Opinion | The detention of an Iranian oil tanker is a test case for Western hypocrisy about the global order
- Several factors complicate the UK seizure of the Iranian ship. Did the UK have the right to impose EU sanctions on an Iranian vessel, or did it break UN laws? Other countries are waiting to see how the existing global order will be upheld

Now, the seizure of the tanker was no act of piracy. According to the United Nations Convention on the Law of the Sea, piracy consists of illegal acts “committed for private ends by the crew or the passengers of a private ship or a private aircraft, and directed … against a ship, aircraft, persons or property in a place outside the jurisdiction of any state”. The tanker was stopped by a state, not a private crew.
A second question pertains to the legal justification for the seizure. Britain said the vessel was carrying Iranian oil to Syria in violation of the European Union’s sanctions on Syria. But should the sanctions apply to countries other than EU members?

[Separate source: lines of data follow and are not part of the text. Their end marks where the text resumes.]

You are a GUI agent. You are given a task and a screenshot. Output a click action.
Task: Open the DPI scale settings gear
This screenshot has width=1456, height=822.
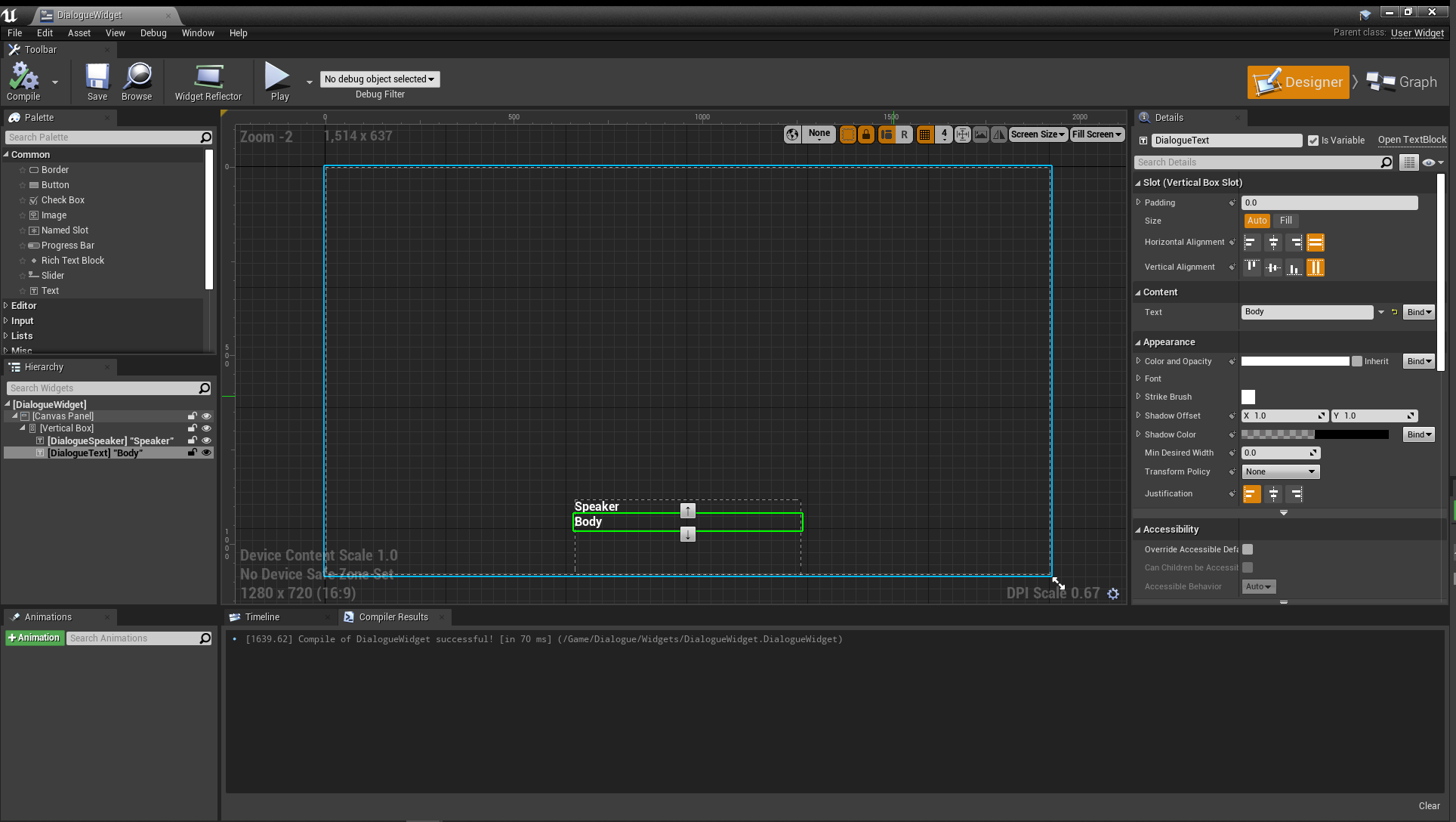1113,594
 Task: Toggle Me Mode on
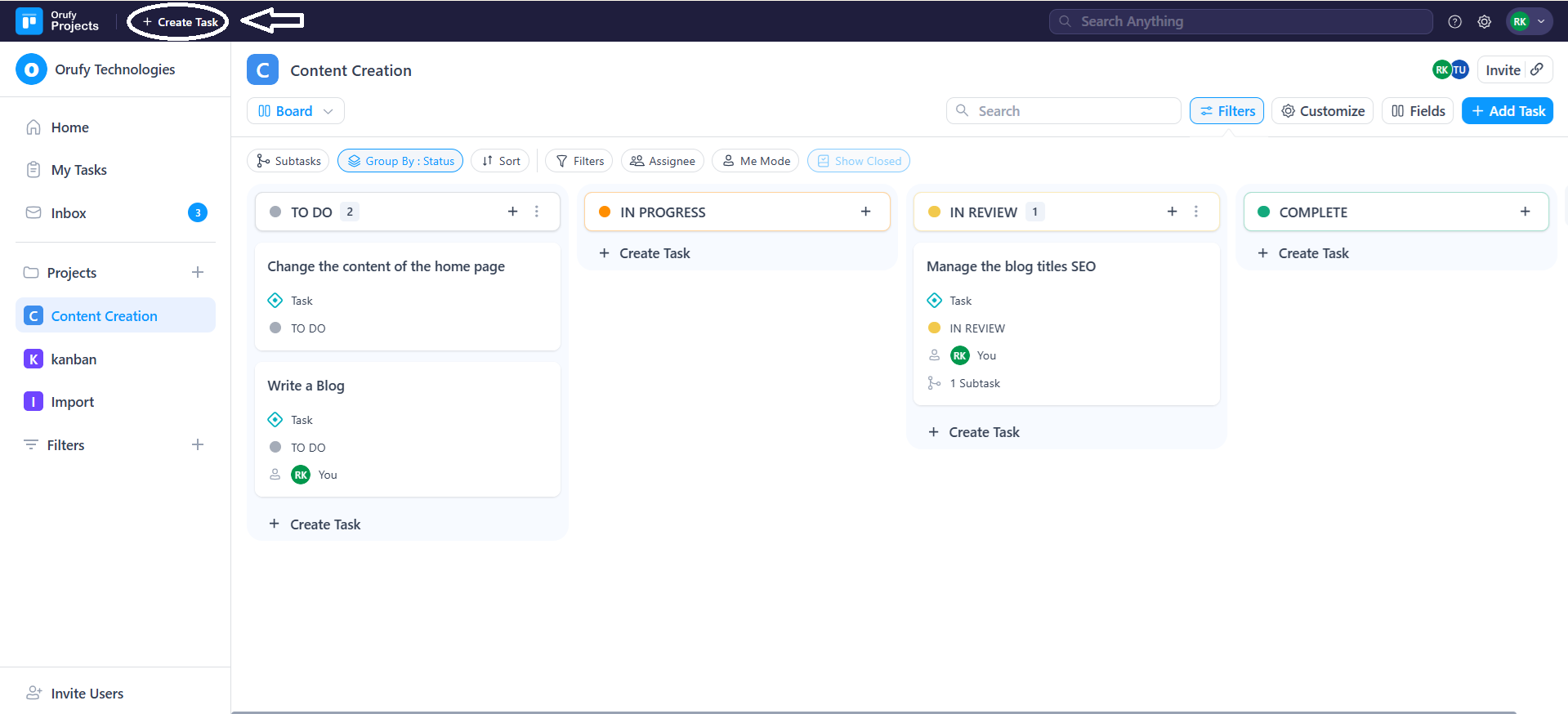coord(756,161)
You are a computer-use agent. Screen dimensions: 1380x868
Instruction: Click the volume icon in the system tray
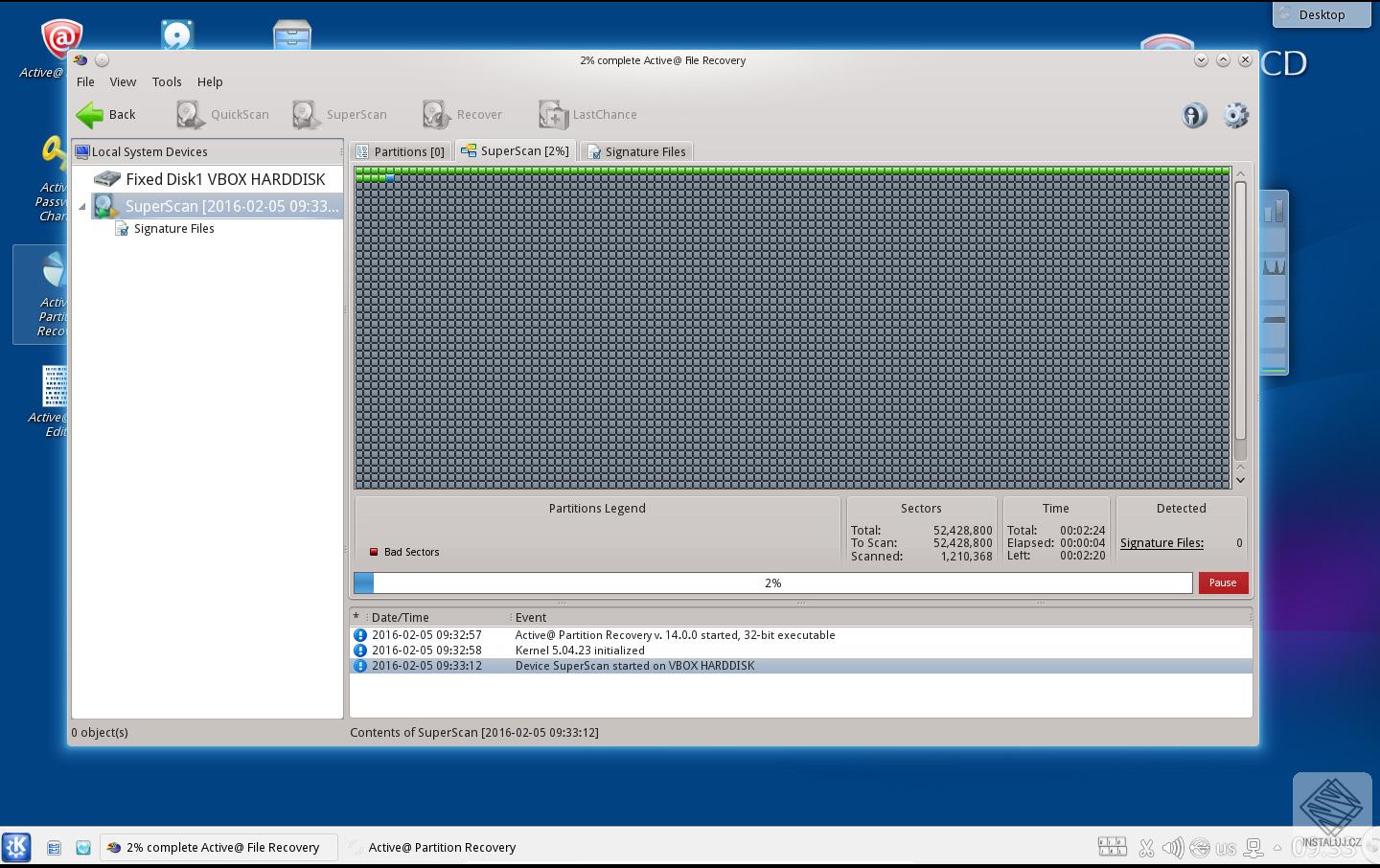[x=1172, y=847]
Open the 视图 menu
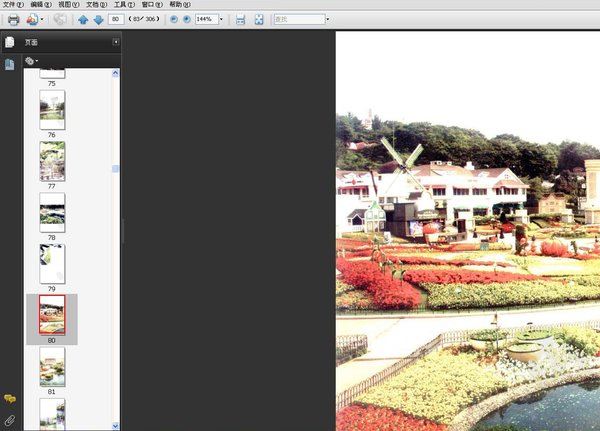Screen dimensions: 600x431 click(69, 5)
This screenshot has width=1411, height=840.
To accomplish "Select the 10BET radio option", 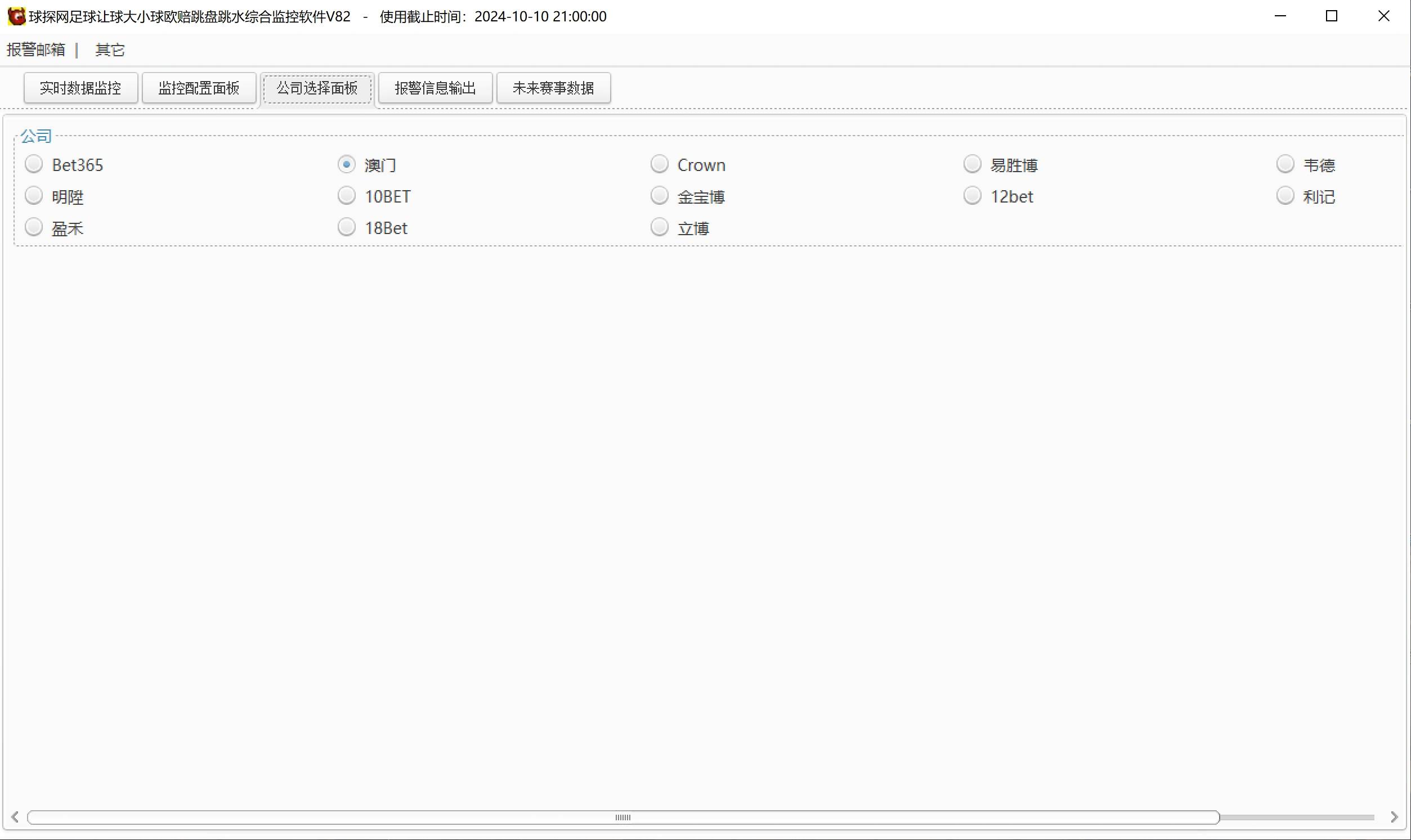I will click(x=347, y=196).
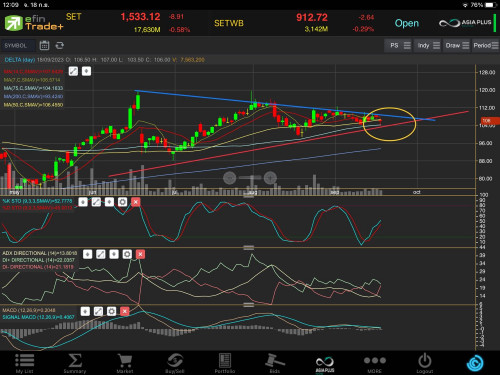Expand the MACD panel to full size
This screenshot has width=500, height=375.
(x=98, y=311)
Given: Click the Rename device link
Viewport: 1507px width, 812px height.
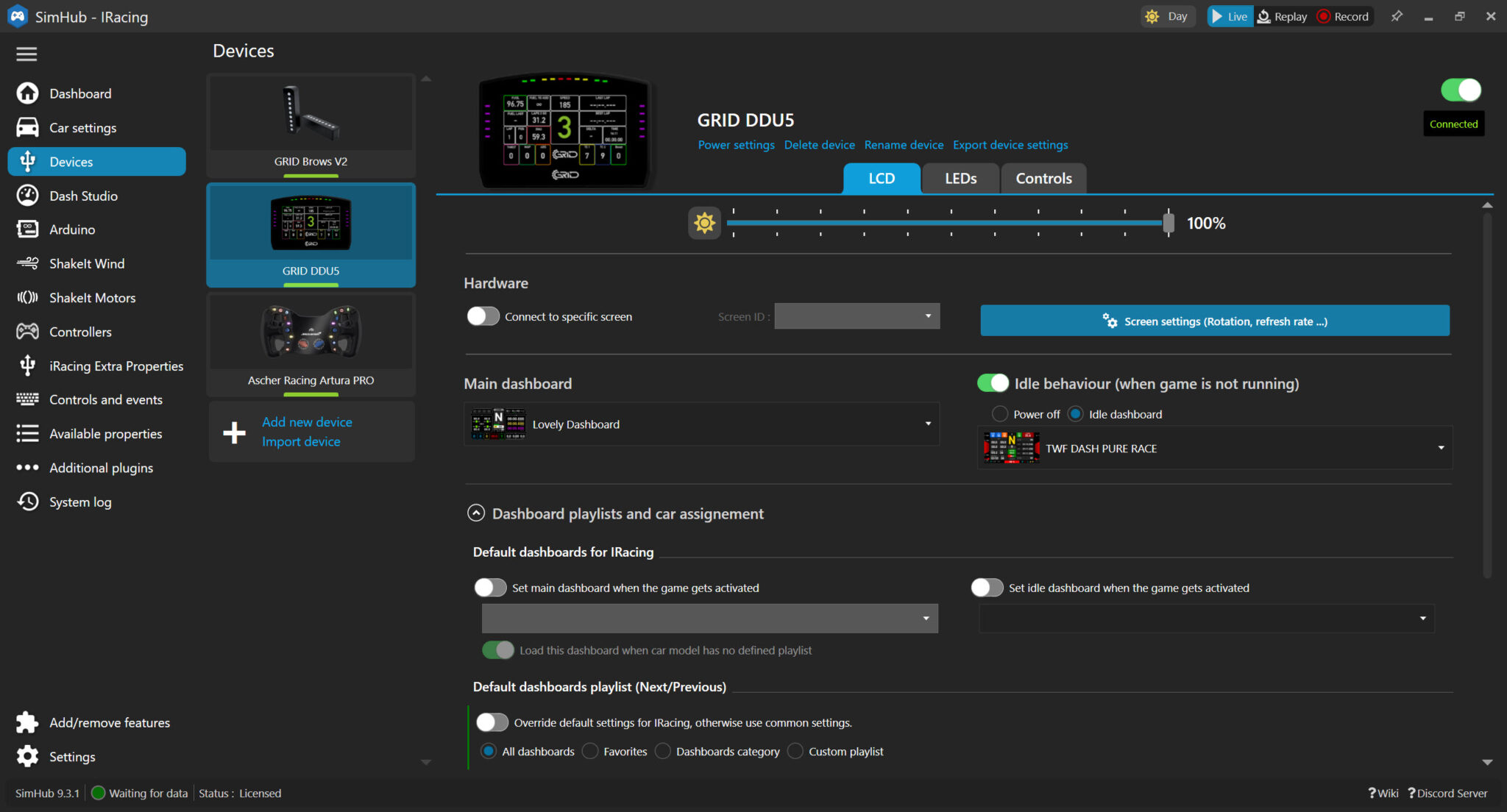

A third issue is whether the British action violated the law governing international navigation. The Strait of Gibraltar is a strait used for international navigation, which means that all ships are allowed “transit passage”, or freedom of navigation, through it under the UN convention. According to legal expert Donald Rothwell, ships should enjoy transit passage through the Strait of Gibraltar, “including through the territorial sea generated offshore to Gibraltar”.